Archbishop of Melbourne Most Rev Dr Daniel Mannix
I’ve opted to say very little about Mannix as most of you would have to know much of his history – history with the British – being arrested on the High Seas – His fight for a free Ireland. History in taking on Billy Hughes Prime Minister of Australia …
2 times and won both battles over Conscription and the History of Daniel Mannix in his role in the Great ALP Split in the 1950’s.
He lived to the age of 99 and at his death the lines stretched for about 3 miles whilst he lay in State in St Patrick’s Cathedral Melbourne – a remarkable man but indeed – very controversial.
Fr Hackett was a Jesuit Priest, an Irish revolutionary – was active against the British prior to and when Home Rule came to Ireland – he opposed Michael Collins, was a Sinn Fein – DeValera supporter and came to Melbourne in the 1920’s under the protection of Mannix.
Bob Santamaria was the eldest son of an Italian immigrant from the Lipari Island off the coast of Sicily. At the age of 12 caught the attention of teachers at the Brunswick Christian Brothers College.
At the early age of 15 he qualified for University Entrance and eventually obtained in 1932 a double Honours Degree in Arts/Law with ease. Santamaria was called to become the Director of the National Catholic Rural Movement.
At 19 he organised a newspaper that carried the name of ‘The Catholic Worker’
Santamaria intended to practice law but in 1937 Mannix invited this young man to join the staff of the newly formed Australian Secretariat of Catholic Action – a fellow called Frank Maher became the Director and the young Santamaria became Deputy – Catholic Action was always described as being non political.
In the period – just before the start of World War II- Mannix and Hackett recognised that the future for the Catholic Community rested in Higher Education –
The colleges were there – the Jesuits were there – the Christian Brothers were there also…they knew the key was to Educate and educate enough to get into the higher professions …this was going well. But the challenge in higher Education was also to lift up the standards of the working class Catholics – Hackett was appointed by the Jesuits to become the rector of the prestigious Xavier College Melbourne from 1935 to 1940.
The Movement and the Industrial Groups
As early as 1941 concern was being expressed in both political and church circles over various union officials being defeated and replaced by Communist activists. These concerns led to a group of people setting up an unknown group to take the Communists on… nameless … it in time secured the name ‘The Movement’.
The model for combat would be the model used by the Communists themselves – the cell system. Joining the movement involved taking a pledge.
Each Parish Priest involved, under the direction of his Bishop, became the ‘cadre’ – each cell was secret – each group had a specific direction and goal – it was all very serious. Not even wives were informed of what their ‘men folk’ were doing – in some cases women were also recruited.
Catholic Adult Education
One of the truly great Educators within Catholicism at the time was the Director of Catholic Education in Melbourne. He became the Archbishop of Adelaide – greatly supported Catholic Adult Education and founded what became known as the ‘Newman Institute’
But was it not the front for the Archbishop’s own ‘Secret Movement’ – one that in time challenged Mannix and Santamaria?
FORMATION OF ALP INDUSTRIAL GROUPS
Concurrent with the Movement – the NSW Branch of the Labor Party set up the official Industrial Groups – this structure enhanced the battle – a candidate endorsed by the Industrial Groups meant that he was the OFFICIAL LABOR CANDIDATE – at last the Communist candidate was being opposed and Labor Members were beginning to win union elections.

------------------------

■ REQUIRED WORK
1. Copy out the passage on Daniel Mannix from "In the period" to "1935 to 1940.".
2. Answer these from the passage on Daniel Mannix:
(a) To what age did Mannix live?
(b) In what year did Santamaria obtain his double Honours Degree in Arts/Law?
(c) Of which college was Hackett rector, and in what years?

(Entries on target coordinates)
------------------------

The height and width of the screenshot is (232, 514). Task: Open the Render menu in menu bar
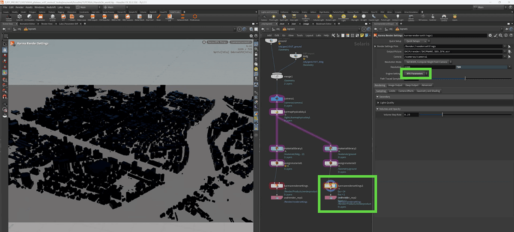click(19, 7)
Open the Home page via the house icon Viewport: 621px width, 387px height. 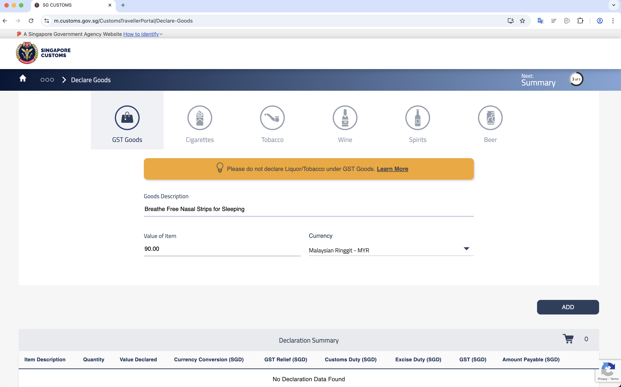[23, 79]
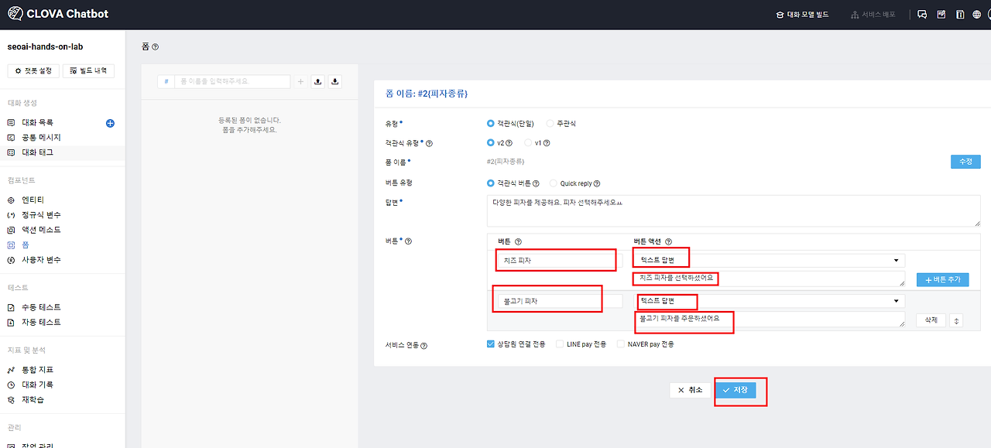
Task: Disable the 상담원 연결 전용 checkbox
Action: [x=490, y=345]
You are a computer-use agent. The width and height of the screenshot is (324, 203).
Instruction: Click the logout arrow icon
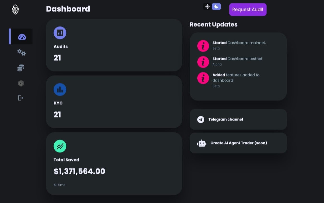pyautogui.click(x=20, y=98)
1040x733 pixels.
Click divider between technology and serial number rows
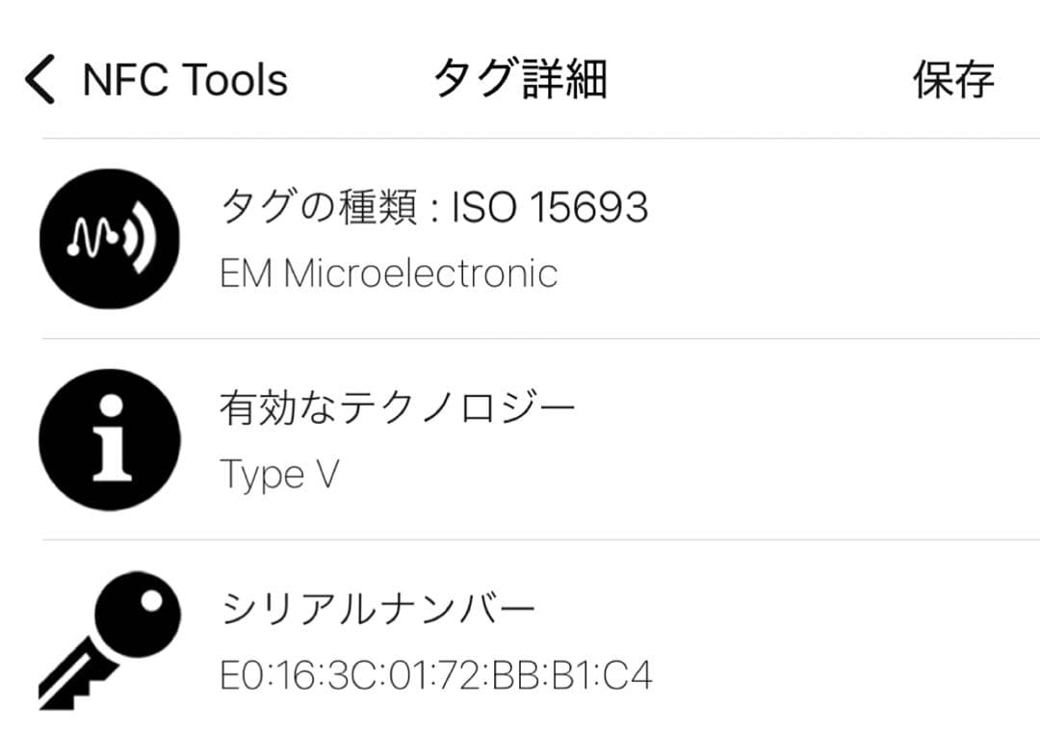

------------------------

■ ANSWER SET
1.
In the period – just before the start of World War II- Mannix and Hackett recognised that the future for the Catholic Community rested in Higher Education –
The colleges were there – the Jesuits were there – the Christian Brothers were there also…they knew the key was to Educate and educate enough to get into the higher professions …this was going well. But the challenge in higher Education was also to lift up the standards of the working class Catholics – Hackett was appointed by the Jesuits to become the rector of the prestigious Xavier College Melbourne from 1935 to 1940.

2.
(a) 99
(b) 1932
(c) Xavier College Melbourne, from 1935 to 1940